La leggenda del serpente di grotta Cola è uno dei tanti riferimenti magici di una terra come la nostra che, ad onta dei cambiamenti globali della nostra epoca tesi ad omologare e a far perdere le tracce della cultura popolare, resiste e continua a conservare quei tratti caratteristici delle genti che per millenni hanno abitato le selvagge e sincere montagne della magica e affascinante regione marsicana.

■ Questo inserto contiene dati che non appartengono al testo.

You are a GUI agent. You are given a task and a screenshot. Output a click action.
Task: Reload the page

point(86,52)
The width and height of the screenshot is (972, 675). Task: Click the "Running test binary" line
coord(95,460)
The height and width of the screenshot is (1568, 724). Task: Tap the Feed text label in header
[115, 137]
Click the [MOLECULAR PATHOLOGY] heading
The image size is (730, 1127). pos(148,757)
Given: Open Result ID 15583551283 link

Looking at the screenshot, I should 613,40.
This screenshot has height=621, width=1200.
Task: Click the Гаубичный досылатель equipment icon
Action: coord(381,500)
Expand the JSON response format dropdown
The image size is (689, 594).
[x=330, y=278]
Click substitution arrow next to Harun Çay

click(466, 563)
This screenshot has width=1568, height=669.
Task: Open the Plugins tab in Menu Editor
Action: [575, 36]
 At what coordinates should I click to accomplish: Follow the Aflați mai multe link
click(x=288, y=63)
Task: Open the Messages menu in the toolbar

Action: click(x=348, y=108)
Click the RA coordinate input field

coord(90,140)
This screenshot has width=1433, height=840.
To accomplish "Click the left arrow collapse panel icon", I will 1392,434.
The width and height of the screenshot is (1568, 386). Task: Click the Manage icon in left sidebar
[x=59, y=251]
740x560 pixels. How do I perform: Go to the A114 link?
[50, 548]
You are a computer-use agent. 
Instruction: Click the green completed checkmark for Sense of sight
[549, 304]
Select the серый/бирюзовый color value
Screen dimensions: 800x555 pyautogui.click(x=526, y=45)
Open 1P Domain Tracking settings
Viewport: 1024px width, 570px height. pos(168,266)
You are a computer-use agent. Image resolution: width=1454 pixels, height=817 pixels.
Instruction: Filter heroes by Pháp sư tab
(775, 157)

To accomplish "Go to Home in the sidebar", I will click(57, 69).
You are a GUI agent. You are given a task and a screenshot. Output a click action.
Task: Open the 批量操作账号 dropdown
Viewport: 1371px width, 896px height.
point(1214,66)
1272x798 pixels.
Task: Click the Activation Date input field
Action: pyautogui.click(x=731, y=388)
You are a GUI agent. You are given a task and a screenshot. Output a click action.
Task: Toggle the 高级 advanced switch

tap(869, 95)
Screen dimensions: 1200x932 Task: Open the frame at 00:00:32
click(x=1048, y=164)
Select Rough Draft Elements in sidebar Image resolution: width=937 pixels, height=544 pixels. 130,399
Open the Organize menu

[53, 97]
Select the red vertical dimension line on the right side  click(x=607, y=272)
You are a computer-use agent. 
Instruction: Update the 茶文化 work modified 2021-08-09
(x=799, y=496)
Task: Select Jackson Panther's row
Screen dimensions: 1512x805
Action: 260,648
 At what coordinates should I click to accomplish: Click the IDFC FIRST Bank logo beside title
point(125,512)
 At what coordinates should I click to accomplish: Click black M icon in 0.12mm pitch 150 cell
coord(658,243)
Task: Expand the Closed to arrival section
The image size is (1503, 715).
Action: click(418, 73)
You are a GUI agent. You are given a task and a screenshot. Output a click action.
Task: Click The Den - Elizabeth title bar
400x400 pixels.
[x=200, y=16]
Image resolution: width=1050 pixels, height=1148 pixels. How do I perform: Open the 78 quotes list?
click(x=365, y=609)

1-Nel caso delle grotte santuario il cristianesimo piuttosto che contrapporsi nettamente a queste antiche usanze e riti ha preferito “cristianizzare” gli antichi culti. Così, ad esempio, sono nati i culti per San Michele Arcangelo e, solo per citare la provincia dell’Aquila, piuttosto numerose sono le grotte dedicate a lui e a Sant’Angelo, come quelle di Sant’Angelo a Balsorano, San Michele a Pescocostanzo, Sant’Angelo in Vetulis nei pressi di Sulmona, Sant’Angelo a Bominaco, San Michele a San Vittorino.
2-Oggetti ritrovati dal Nicolucci.
3-Cfr, A. Fiorillo, in Aequa n. 20, gennaio 2005.
4-Sito internet: www.nuovomondo.too.it
5-Questi frammenti ossei sono stati rinvenuti nella parte più profonda della grotta, nel punto più distante rispetto alla sua apertura. E, infatti, i riti venivano praticati nel punto più interno della grotta, quello che si credeva fosse il più vicino al centro della terra. Essi sono stati prelevati per evitarne la dispersione o il trafugamento e sono conservati dall’Associazione, la quale spera che possano essere valorizzati ed esposti in un museo della Valle di Nerfa, da realizzarsi probabilmente a Cappadocia. La grotta è frequentata assiduamente da parte di numerosi escursionisti; non è da escludere, quindi, che gli stessi reperti che abbiamo trovato e raccolto siano affiorati in superficie a seguito di scavi clandestini. Questi reperti, chiaramente, sono a disposizione della Soprintendenza dell’Aquila. Per eventuali contatti: alekxandros@tin.it .
6- Cfr. il Catalogus Baronum, il Chronicons Cassinensis e la Bolla Papale di Clemente III del 1187.
7- Portogallo, nel dialetto locale, significa arancio. Il serpente si chiama Portogallo perché ha due occhi grandi come due arance.
8-Esistono, però, diverse versioni della leggenda. Ad esempio, a Petrella Liri si racconta che il luogo che si deve raggiungere per incontrare il serpente non è la grotta Cola, bensì la cosiddetta “Fonte dei ladri”, una piccola sorgente che si trova sul Monte Arunzo. Questa versione vuole che, per impossessarsi del tesoro protetto dal serpente, bisogna vendere a quest’ultimo, che rappresenta il diavolo, la propria anima.